• Goal: Write out the listing below exactly as it appears, from the line containing "Insert a Column sparkline" through the end of the listing. Leave the pictures out.

• Records for processing:

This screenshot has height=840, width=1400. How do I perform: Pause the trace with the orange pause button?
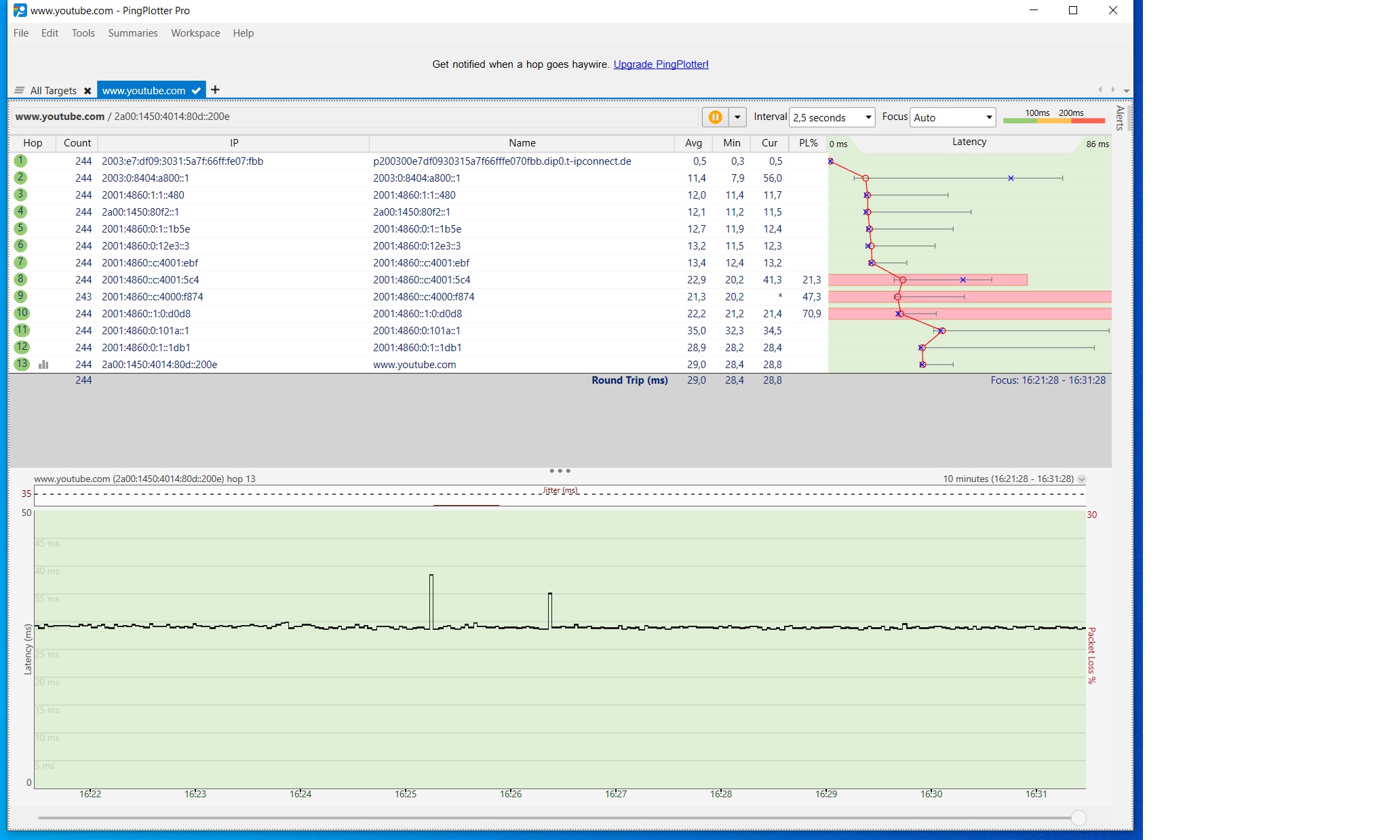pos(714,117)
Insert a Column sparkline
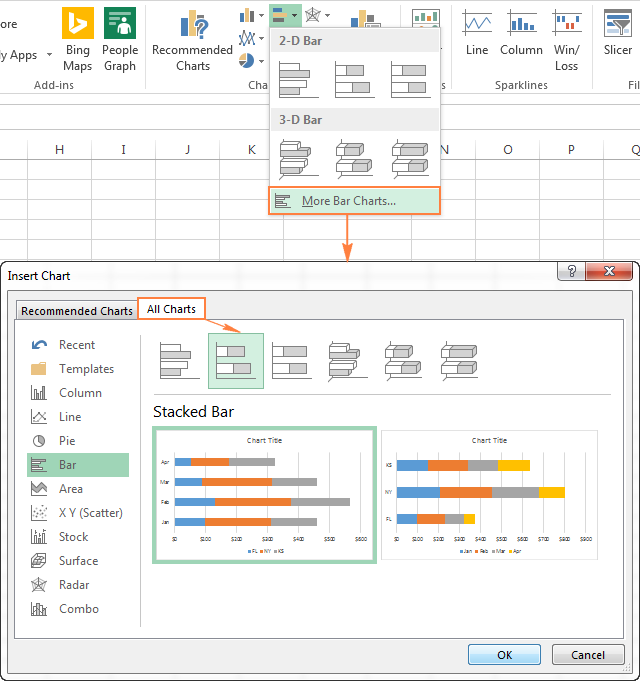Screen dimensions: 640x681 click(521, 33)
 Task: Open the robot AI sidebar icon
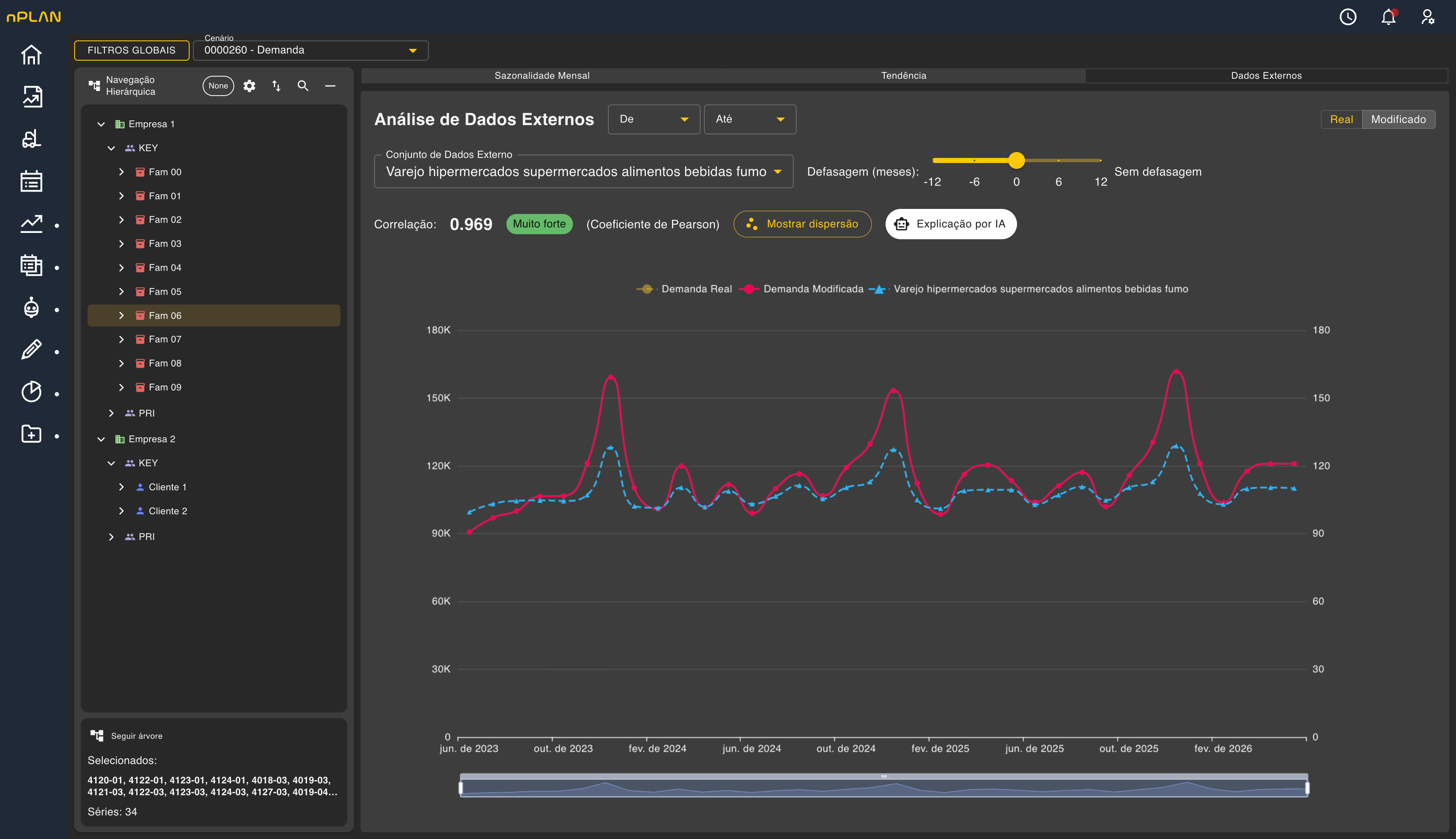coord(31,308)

• Reply:
Insert a Column sparkline
Screen dimensions: 640x681 click(521, 33)
 Task: Open the robot AI sidebar icon
coord(31,308)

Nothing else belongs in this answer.